In February, PJM and Peak Reliability, the reliability coordinator (RC) for the Western Electricity Coordinating Council (WECC), proposed creating an energy market as an alternative to the Western Energy Imbalance Market (EIM) managed by CAISO. But the effort quickly unraveled after CAISO said it would begin offering its own RC services at costs much lower than Peak’s. Seeing its customers defect to CAISO and a competing RC offering from SPP, Peak abruptly announced in July it would cease operations.

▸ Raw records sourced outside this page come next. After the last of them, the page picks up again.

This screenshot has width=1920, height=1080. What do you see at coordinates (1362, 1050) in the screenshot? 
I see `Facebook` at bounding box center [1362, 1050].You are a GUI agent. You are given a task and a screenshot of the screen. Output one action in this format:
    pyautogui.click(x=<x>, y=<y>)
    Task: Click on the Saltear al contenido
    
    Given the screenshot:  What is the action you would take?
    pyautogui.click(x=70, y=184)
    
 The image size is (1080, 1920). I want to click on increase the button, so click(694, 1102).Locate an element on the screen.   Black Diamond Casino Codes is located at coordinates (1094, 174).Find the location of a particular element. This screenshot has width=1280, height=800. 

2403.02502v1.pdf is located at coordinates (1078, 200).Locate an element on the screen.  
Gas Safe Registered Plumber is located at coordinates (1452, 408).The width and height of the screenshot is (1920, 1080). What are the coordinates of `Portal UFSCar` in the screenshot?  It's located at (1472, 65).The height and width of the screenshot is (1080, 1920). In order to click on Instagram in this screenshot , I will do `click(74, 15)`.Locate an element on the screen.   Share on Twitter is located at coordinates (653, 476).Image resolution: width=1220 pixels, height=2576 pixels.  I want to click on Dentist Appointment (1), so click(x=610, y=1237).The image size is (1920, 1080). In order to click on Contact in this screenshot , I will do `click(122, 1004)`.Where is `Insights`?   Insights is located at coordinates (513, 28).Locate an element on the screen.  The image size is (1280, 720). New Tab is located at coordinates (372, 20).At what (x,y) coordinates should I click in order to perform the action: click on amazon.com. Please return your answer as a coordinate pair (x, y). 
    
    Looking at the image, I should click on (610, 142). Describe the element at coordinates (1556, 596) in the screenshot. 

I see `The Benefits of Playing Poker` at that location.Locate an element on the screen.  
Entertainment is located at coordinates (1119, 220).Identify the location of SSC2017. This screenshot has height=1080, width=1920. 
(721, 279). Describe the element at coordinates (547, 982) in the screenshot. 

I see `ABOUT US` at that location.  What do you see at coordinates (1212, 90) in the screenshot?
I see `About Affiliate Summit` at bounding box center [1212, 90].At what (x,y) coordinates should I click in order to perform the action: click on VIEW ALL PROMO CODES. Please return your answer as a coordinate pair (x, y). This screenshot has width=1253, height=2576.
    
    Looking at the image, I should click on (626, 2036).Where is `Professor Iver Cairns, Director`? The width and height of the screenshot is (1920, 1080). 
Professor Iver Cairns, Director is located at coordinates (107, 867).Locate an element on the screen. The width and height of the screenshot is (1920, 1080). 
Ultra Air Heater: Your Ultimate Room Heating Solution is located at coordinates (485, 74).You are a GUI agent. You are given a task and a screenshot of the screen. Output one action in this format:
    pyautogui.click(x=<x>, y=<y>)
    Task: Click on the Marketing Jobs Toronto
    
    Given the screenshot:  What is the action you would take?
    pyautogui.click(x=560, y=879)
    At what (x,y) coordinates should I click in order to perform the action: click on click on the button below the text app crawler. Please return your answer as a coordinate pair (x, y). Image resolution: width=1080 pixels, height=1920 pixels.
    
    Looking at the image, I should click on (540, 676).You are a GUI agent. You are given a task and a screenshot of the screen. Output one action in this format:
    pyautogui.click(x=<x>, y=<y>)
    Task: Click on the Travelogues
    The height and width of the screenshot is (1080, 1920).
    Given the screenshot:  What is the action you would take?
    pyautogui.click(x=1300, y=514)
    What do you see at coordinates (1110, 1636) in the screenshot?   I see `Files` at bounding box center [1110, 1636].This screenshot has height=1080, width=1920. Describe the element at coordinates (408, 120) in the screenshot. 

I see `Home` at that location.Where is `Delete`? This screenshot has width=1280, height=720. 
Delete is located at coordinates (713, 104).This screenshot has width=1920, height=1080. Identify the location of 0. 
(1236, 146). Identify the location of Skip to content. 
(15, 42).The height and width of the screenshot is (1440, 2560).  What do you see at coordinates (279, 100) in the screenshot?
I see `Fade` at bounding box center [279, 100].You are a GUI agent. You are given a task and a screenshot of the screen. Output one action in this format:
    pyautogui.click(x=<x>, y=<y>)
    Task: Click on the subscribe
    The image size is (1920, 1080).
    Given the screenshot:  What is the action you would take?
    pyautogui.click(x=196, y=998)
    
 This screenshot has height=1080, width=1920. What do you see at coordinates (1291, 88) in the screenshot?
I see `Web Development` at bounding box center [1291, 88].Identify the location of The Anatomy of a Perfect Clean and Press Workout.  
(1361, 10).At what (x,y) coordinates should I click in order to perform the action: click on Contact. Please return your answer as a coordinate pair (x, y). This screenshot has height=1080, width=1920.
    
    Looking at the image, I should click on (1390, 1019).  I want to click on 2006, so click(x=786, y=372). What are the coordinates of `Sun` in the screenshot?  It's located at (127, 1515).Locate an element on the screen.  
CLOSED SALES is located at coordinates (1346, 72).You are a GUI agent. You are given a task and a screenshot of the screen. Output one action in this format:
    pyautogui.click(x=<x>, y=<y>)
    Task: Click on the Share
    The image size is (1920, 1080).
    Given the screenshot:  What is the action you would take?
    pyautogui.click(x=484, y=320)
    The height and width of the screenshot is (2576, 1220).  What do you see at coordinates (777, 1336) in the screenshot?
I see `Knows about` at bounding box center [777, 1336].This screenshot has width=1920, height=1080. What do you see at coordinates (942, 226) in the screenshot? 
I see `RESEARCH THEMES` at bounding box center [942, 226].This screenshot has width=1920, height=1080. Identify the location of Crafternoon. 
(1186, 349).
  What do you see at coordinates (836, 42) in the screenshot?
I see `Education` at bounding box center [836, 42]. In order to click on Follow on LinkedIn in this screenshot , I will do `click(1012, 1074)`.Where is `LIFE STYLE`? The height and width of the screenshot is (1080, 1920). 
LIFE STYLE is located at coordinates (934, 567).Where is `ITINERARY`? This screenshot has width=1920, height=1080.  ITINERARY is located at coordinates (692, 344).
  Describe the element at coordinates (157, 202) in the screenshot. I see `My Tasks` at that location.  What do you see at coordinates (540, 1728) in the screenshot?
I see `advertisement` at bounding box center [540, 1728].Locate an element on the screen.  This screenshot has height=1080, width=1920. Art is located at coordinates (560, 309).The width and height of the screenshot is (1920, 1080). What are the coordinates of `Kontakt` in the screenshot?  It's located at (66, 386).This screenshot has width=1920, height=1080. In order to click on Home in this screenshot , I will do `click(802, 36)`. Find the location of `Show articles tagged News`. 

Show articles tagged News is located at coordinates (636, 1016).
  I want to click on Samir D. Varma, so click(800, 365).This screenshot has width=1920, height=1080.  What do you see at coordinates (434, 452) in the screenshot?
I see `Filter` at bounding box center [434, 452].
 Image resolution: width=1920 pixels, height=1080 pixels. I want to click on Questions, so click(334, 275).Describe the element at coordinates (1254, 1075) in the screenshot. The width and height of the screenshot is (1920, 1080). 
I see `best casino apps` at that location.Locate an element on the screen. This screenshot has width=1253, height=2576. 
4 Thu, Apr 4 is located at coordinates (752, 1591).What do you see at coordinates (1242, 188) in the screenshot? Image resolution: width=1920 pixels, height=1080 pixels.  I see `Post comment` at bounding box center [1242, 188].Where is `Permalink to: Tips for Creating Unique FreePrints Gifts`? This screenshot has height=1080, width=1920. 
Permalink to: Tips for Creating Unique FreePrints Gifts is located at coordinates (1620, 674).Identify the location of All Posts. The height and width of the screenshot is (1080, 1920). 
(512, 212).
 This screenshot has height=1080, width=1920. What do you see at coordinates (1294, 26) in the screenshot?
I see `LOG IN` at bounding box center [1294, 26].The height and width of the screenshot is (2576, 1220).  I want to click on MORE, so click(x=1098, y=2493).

Ott said in October that PJM remains interested in the idea but that the pace of talks has slowed since Peak’s announced departure. (See Q&A: PJM’s Ott Still Looking West.)

GreenHat Default

In the cross fire between load and supply, PJM officials often take shrapnel over their policy choices. But the RTO rarely faces the kind of questions about its competence that followed the default of FTR trader GreenHat Energy.

GreenHat listed its address as Suite 565, 826 Orange Ave., Coronado, Calif. — a UPS store between a nail salon and a RiteAid. | Google

The company — run by two traders who were involved in a scheme to manipulate the CAISO and MISO markets between 2010 and 2012 — amassed 890 million MWh of FTRs (the largest FTR portfolio in PJM) with only about $600,000 of collateral.

The company’s collapse in June was the biggest default in PJM history. The incident led to calls for changes to PJM’s credit policy and questions about the RTO’s failure to respond promptly to warnings from other FTR traders, which allowed GreenHat’s $10 million loss in 2017 to grow to more than $100 million.

An investigative committee of the Board of Managers is expected to issue a report on what went wrong as soon as February.

Market Monitor: New Contract, More Oversight

The year also brought a new contract for Monitoring Analytics, PJM’s Independent Market Monitor, led by Joe Bowring.

The contract, which was extended through 2025, requires the Monitor to submit to an annual independent audit. In addition, the Board of Managers announced in December that it had hired former FERC General Counsel Michael Bardee as an external liaison to receive direct member feedback on the Monitor and report it to the board’s Competitive Markets Committee.